On 9/17/2012 10:20 PM, Christopher Schultz wrote:
If you instead implemented your own "aliases" feature using a servlet,
you could do it in a smarter way because you understand your own URL
space: you might always know that /images/X will translate directly
into /file/place/on/the/disk/X and you don't have to do a prefix
match. You could do something like this:

// configured once
Map<String,File> dirMapping = ...;
String imageURIPrefix = "/images/";

// For each request:
String uri = request.getRequestURI();
String imageDirStr = uri.substring(0, uri.indexOf('/'));
File dir = dirMapping.get(imageDirStr);

Now you know where your file should be, and there wasn't any linear
lookup: it was all done using hashes.

Ah, I can implement it, if my understanding is correct, what you are suggesting here is that grab the incoming url, check if they are making a request to Images, if yes then point the url to the appropriate directory of images for serving.I can do this if it gives me good performance.

I was under impression that Tomcat checks for the alias only once during it start up phase and somehow maintains the list of it in memory and will do automatic match without scanning each alias.My bad.

Alias as per my understanding is the one of the places where Tomcat looks for resources to serve for the requests.

   Probably not: the suggestion was to use, say, ${imagePrefix} in your
   context's aliases setup to simplify the re-location of your image root
   on disk.

I did not get this probably one of the reasons could be I am still struggling to come to speed.I might need some more days to think as what this means in terms of implementation.

   There's really only one rule for servlet programming:

   Don't use class-level data that changes.

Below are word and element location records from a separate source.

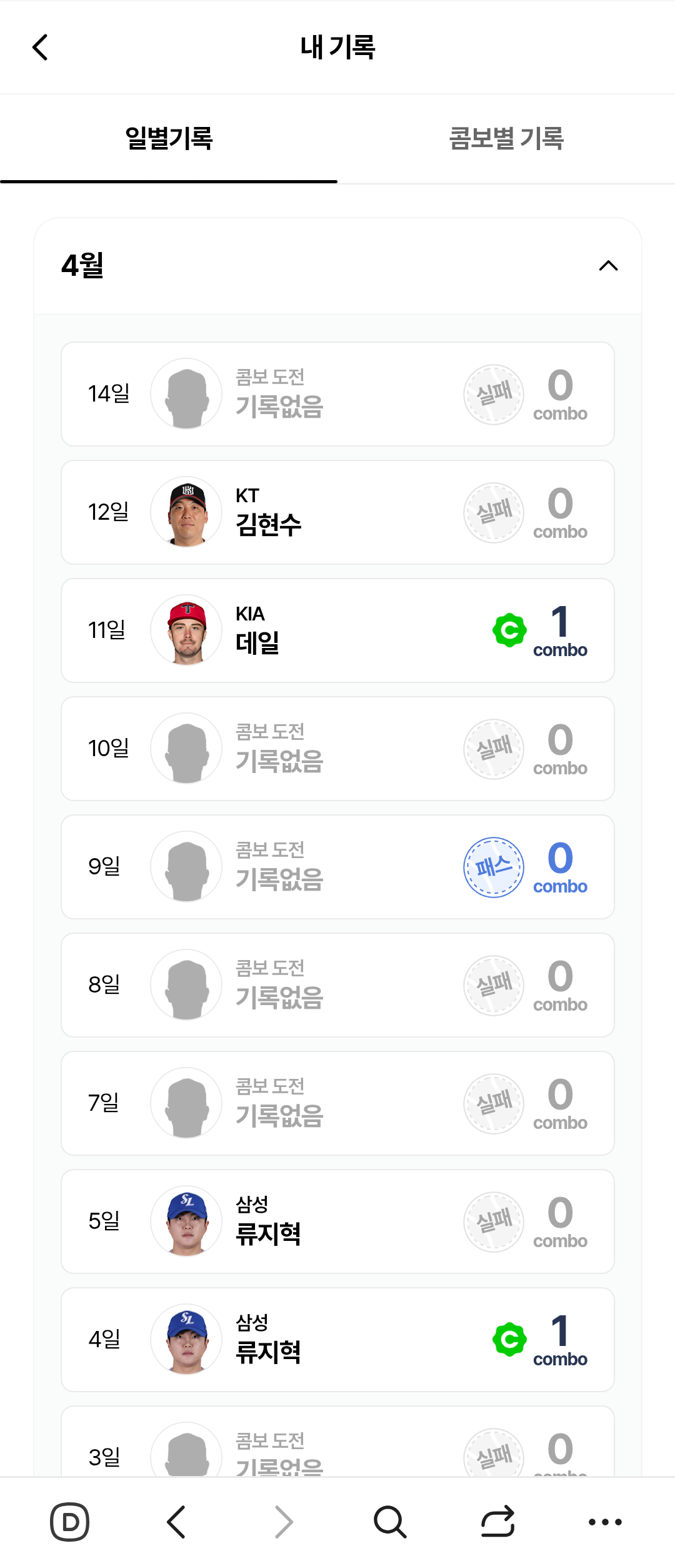Tap 류지혁 player photo on 5일
The image size is (675, 1568).
point(186,1221)
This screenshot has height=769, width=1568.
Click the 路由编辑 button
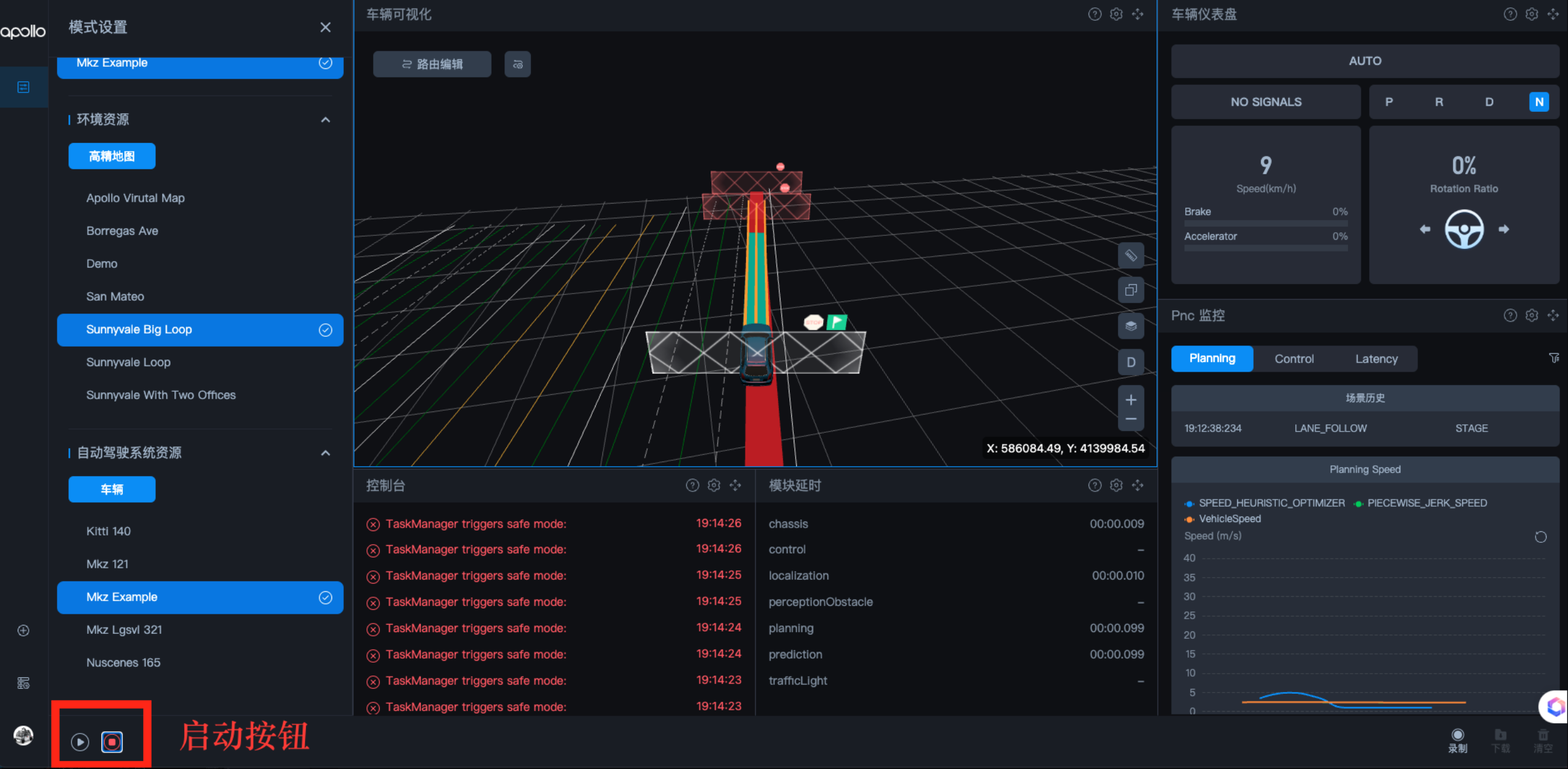(432, 64)
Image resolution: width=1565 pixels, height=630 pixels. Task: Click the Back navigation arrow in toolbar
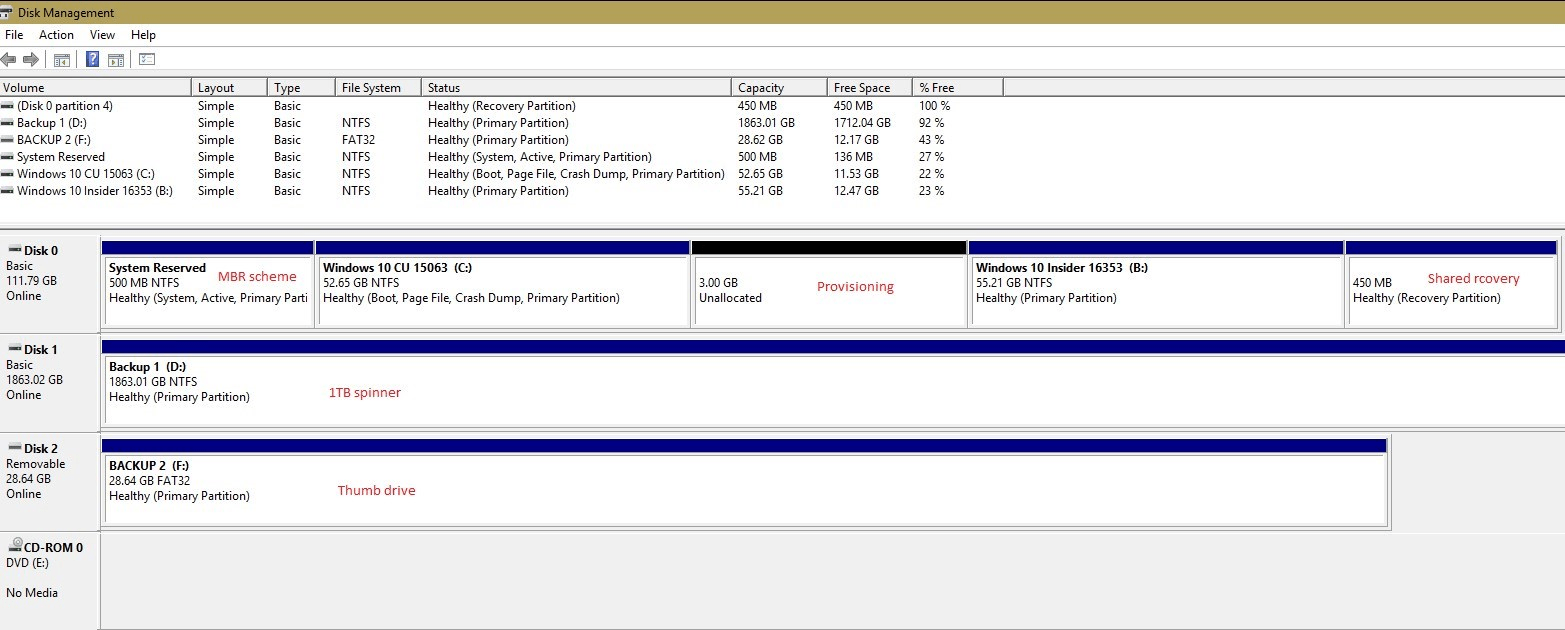pyautogui.click(x=10, y=59)
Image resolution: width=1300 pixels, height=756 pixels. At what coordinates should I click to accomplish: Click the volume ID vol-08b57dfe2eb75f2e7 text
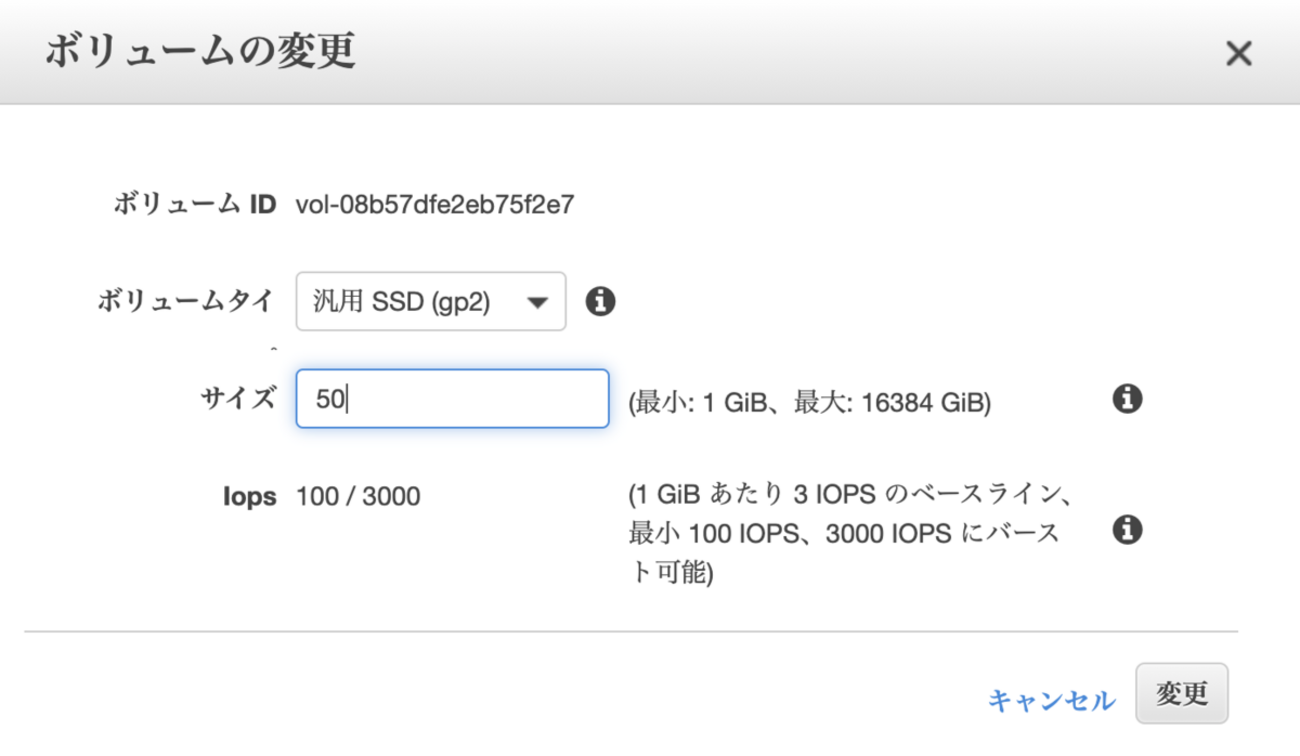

   There are other considerations, of course, but a servlet is not a
   sacred beast. There's only one way to learn how to do it properly:
   fall on your face a few times.

Yes I understand this somewhat and thats the reason probably I am somewhat hesitating to reuse some of classes and thats increasing size of my code and probably duplicating my code.But again there are some good things, I can extend those classes in future and can bring down those modules if required without impacting any thing or making an changes to existing code.This is only plus point I can see now.Everything now is independent of each other. Finally at least I am enjoying doing something good rather than finding silly bugs and chasing developers for fixing those.

I will upgrade to 7.30 shortly if it saves me some memory.

Thanks Chris and Konstantin.Appreciate your guidance.